◆ EXERCISE: Your answer should be the lines below from the one with "Navigate back using the back arrow" to the one with "Viewport: 1099px width, 767px height.", both included, given again exactly and with nothing added.

◆ INFORMATION SHOWN:
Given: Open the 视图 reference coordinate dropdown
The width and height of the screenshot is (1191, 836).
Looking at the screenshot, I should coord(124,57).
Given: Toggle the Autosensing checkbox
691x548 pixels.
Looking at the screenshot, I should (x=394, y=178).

* * *

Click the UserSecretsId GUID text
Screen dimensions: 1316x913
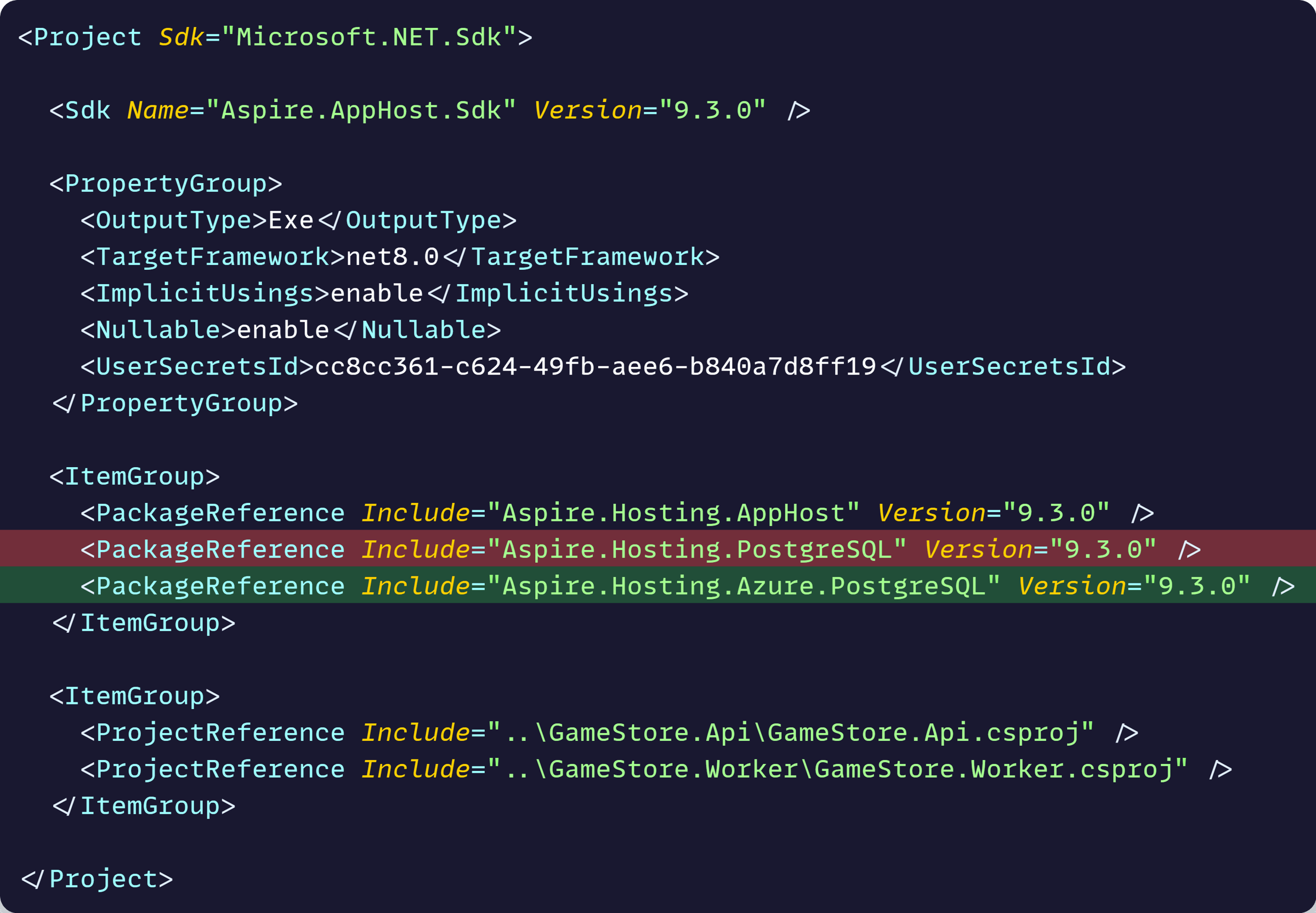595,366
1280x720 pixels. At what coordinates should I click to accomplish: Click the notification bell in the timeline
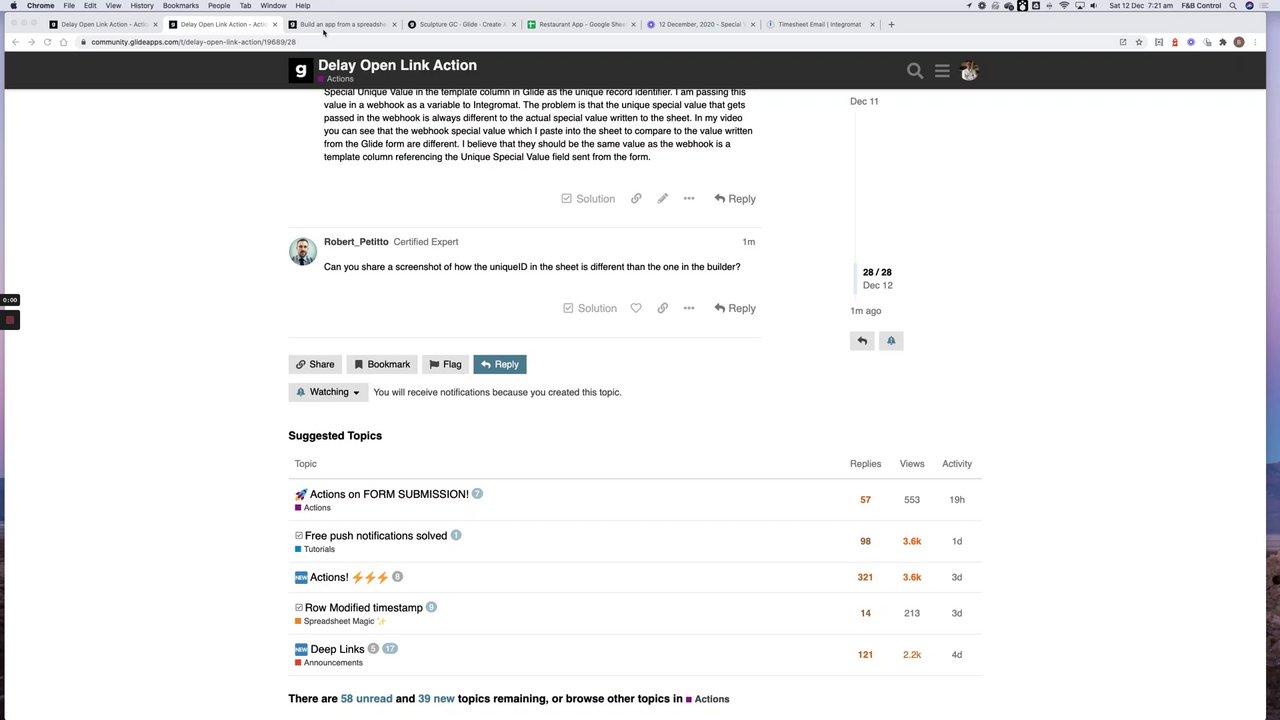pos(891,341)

* * *

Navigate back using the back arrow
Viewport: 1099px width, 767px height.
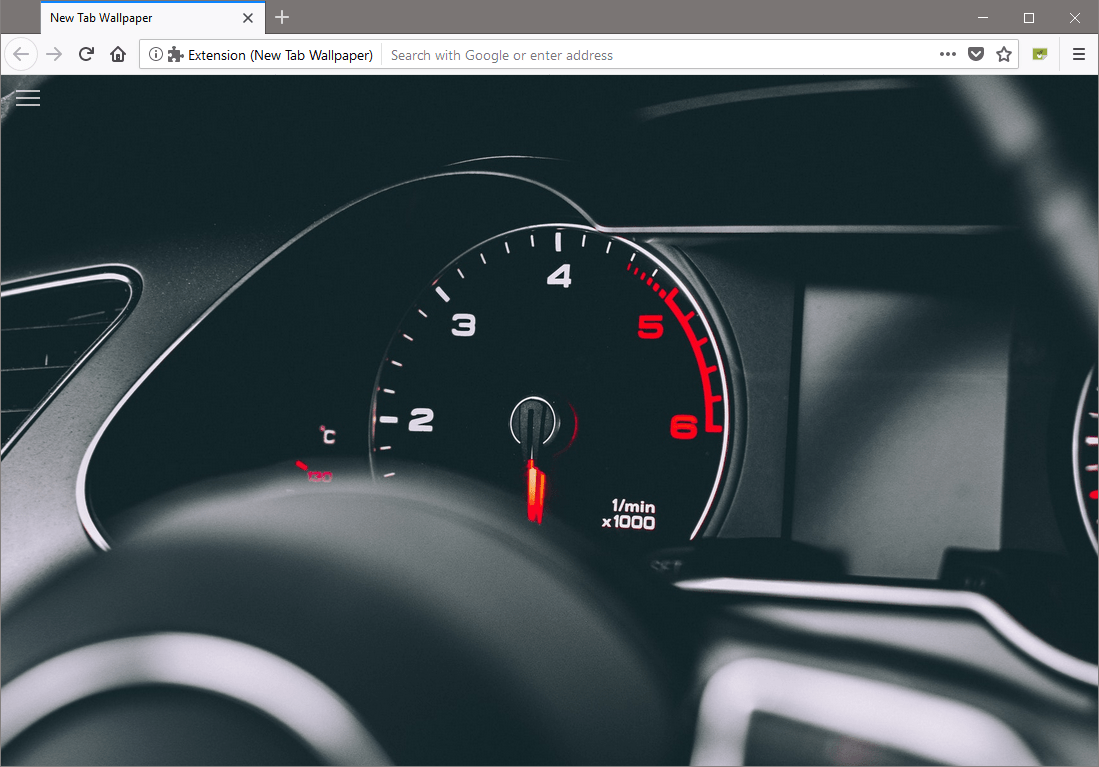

◆ EXPECTED ANSWER:
Navigate back using the back arrow
Viewport: 1099px width, 767px height.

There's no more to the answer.